VISITING THE LEEDS PALS

By Brian Sanderson,

On  Friday morning I went  with my sister to Colsterdale which is about six miles from Masham.Of the main road is a sign for The Leeds Pals memorial which is a stone cairn put in place in 1935.

The Leeds Pals were army brigade made up of people  enlisting from Leeds in 1914.Among those people were Major William Booth , Roy Kiner,Abe Waddington , Arthur Dolphin and my grandfarther.At Colsterdale they practise going to war in France and lived in a tented village with some huts.There is still some brickwork were the huts were and at the bottom of the lane was a chaple which is now boarded up.

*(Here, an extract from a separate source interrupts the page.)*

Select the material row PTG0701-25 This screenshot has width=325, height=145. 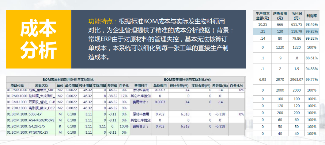tap(42, 132)
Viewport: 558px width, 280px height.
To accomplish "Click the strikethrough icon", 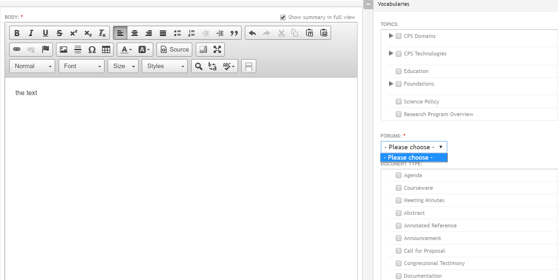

On the 21 May 1915 they marched from Ripon to Leeds as part of propaganda to recruit more soldiers.  Then they played a cricket match at Headingley on 22 May   against Yorkshire which the Pals won. Booth taikng five for fifty-one and scoring thirty-one runs. There is a picture in The Leeds Pals book with the soldiers eating in the Rugby ground.

Booth became a second -lieutenant in the brigade.He deid on the first day of The Somme in 1916 in the arms of Abe Waddington but his body was not identified until March 1917 ,by a M.C.C. cigarette case in his pocket.He is buried in Serre Road No 1 Cemetery.He was killed by a shell exploding which caused Roy Kilner to be wounded.Booth had been the best man at Kilner,s wedding and the latter named his son after him.There 900 men in the Leeds Pals and 750 deid on the gentle stroll into the German lines.Please look at the excellent Leeds Pals web-site about these brave men.

My grand-father survived and went back to fight at Passchendaele were the causuaites numbered nearly 400,000.during that offensive.He survived the War to end all Wars and worked for theYorkshire Post.
I live in his house now so it was a visit to Colsterdale that I had to make.